Constructs and plasmids
The Flag-ATM wild type and kinase dead (KD) plasmids were kindly provided by Dr. Michael B. Kastan (St. Jude’s Hospital for Children, Memphis, TN); GFP-HDAC4 and 3SA were provided by Dr. Tso-pang Yao (Duke University Medical Center, Durham, NC); Flag-HDAC4 was provided by Dr. Stuart Schreiber (Harvard University, Cambridge, MA). GST-PR65 GFP-PP2A-A, m-Cherry-PP2A-C, mCherry-CaMKII and IV were cloned from mouse brain mRNA by SuperScript III one-step RT-PCR system (Invitrogen). Site-direct mutation of GFP-PP2A-A on S401A and S401D and GST-PR65 on S401A and GFP-HDAC4 on 4A (R269A/R280A/K280A/R281A) and L1062A were performed by QuikChange Mutagenesis Kit (Stratagene, La Jolla, CA).
Primary neuronal cultures
Embryonic cortical neurons were isolated by standard procedures. For ATM-deficient cultures, all embryos from an AtmtmBal/+ x Atmtm1Bal/+ mating were harvested and treated separately then retrospectively genoytyped by PCR. Isolated E16.5 embryonic cerebral cortices were treated with 0.25% Trypsin-EDTA and dissociated into single cells by gentle trituration. Cells were suspended in Neurobasal medium supplemented with B27 and 2 mM glutamine, then plated on coverslips or dishes coated with poly-L-Lysine (5 mg/mL). All cultures were grown for a minimum of 5 days in vitro (DIV) before any treatment. All experiments were performed on a minimum of three cultures from three separate embryos; each condition was examined in triplicate.
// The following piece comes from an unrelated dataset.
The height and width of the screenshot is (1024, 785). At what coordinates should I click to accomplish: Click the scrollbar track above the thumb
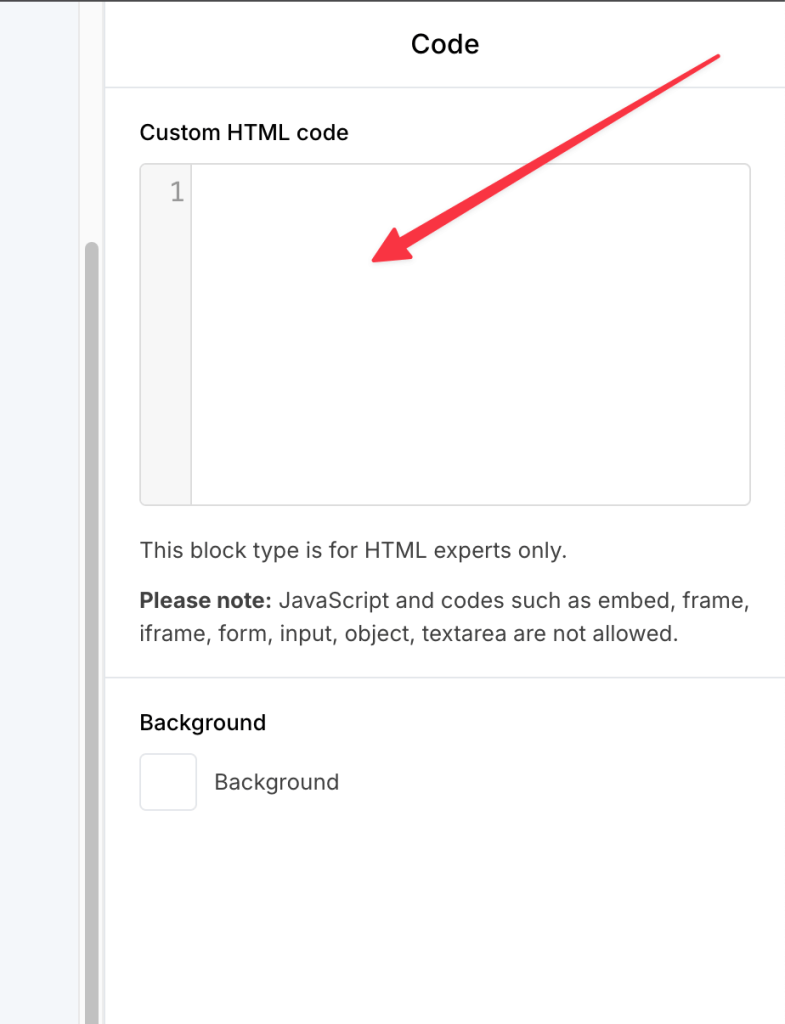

All transfections were carried out using Lipofectamine 2000 after 4-5 DIV. Live imaging of GFP was performed on a heated stage in a controlled 5% CO2 atmosphere at 7-10 DIV.
Immunohistochemistry
For DAB/brightfield staining, all paraffin-embedded human sections were deparaffinized in xylene and then rehydrated through graded ethanol to water. The sections were pretreated in 0.3% hydrogen peroxide in methanol for 30 min to remove endogenous peroxidase activity, rinsed in Tris-buffered saline (TBS), and then treated with 0.1 M citrate buffer in a microwave at sufficient power to keep the solution at 100°C for 20 min. Sections were cooled in the same buffer at room temperature (RT) for 30 min and rinsed in TBS. Slides were incubated in 10% goat serum in PBS blocking solution for 1 h at RT, after which primary antibody was applied to the sections that were then incubated at 4°C overnight. The sections were washed three times in TBS before applying the secondary antibody (Vector Laboratories). Secondary antibody was applied for 1 h at RT. Afterwards, sections were rinsed three times in TBS. Rinsed sections were then incubated in Vectastain ABC Elite reagent for 1 h and developed using diaminobenzidine, according to the protocol of the manufacturer (Vector Laboratories). The sections were counterstained with hematoxylin, and after dehydration all sections were mounted in Permount under a glass coverslip. Control sections were subjected to the identical staining procedure, except for the omission of the primary antibody.